[Collected data]
========

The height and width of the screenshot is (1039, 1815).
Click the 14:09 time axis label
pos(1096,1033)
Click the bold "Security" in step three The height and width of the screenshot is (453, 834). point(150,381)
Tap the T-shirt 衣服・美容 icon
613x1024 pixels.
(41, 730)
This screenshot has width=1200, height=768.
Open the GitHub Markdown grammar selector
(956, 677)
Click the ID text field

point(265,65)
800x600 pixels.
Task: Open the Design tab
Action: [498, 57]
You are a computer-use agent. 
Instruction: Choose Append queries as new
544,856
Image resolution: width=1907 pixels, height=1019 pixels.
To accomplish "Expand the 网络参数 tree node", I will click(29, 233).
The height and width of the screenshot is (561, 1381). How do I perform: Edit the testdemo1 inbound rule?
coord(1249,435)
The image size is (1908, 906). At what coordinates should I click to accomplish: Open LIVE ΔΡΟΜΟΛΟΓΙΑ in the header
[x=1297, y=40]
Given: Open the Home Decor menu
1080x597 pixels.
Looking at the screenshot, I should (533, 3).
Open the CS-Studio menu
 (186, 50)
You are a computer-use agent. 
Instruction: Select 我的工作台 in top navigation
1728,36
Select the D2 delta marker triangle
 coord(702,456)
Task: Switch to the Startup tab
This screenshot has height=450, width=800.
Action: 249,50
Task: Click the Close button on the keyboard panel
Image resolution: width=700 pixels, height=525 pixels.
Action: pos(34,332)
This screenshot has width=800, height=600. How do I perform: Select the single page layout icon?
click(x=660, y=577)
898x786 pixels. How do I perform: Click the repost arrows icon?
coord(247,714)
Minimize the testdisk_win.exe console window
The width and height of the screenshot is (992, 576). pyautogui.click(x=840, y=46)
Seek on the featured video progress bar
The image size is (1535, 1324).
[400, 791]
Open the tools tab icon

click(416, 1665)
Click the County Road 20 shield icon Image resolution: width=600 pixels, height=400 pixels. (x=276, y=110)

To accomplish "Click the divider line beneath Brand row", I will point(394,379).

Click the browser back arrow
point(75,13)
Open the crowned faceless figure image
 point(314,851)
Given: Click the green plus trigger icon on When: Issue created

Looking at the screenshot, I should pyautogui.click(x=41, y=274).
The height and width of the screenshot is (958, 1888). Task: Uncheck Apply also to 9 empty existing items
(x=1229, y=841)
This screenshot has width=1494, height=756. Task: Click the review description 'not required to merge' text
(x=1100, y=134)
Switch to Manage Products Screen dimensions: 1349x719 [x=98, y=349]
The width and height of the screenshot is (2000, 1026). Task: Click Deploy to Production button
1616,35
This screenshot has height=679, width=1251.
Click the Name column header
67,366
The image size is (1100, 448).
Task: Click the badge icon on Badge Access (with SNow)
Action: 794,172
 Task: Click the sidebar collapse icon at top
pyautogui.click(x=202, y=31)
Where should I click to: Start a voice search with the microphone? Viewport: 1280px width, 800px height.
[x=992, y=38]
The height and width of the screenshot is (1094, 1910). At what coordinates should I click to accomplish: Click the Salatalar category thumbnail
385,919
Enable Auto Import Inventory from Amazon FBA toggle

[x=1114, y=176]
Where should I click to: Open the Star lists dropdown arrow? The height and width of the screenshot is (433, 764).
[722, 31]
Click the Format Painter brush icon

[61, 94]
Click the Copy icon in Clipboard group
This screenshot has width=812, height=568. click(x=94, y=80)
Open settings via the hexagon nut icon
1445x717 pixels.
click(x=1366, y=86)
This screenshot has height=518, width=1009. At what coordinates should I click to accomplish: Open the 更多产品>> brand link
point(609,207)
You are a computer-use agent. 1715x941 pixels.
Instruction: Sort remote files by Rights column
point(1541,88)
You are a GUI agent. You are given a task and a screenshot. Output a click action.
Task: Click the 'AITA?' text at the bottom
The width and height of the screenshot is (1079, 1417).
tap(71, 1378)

========

* [YOUR TASK]:
Report, from the entries above, each line where "agent" is found.

* [PROBLEM SOLUTION]:
You are a computer-use agent. 
You are a computer-use agent. 
You are a computer-use agent. 1715x941 pixels.
You are a GUI agent. You are given a task and a screenshot. Output a click action.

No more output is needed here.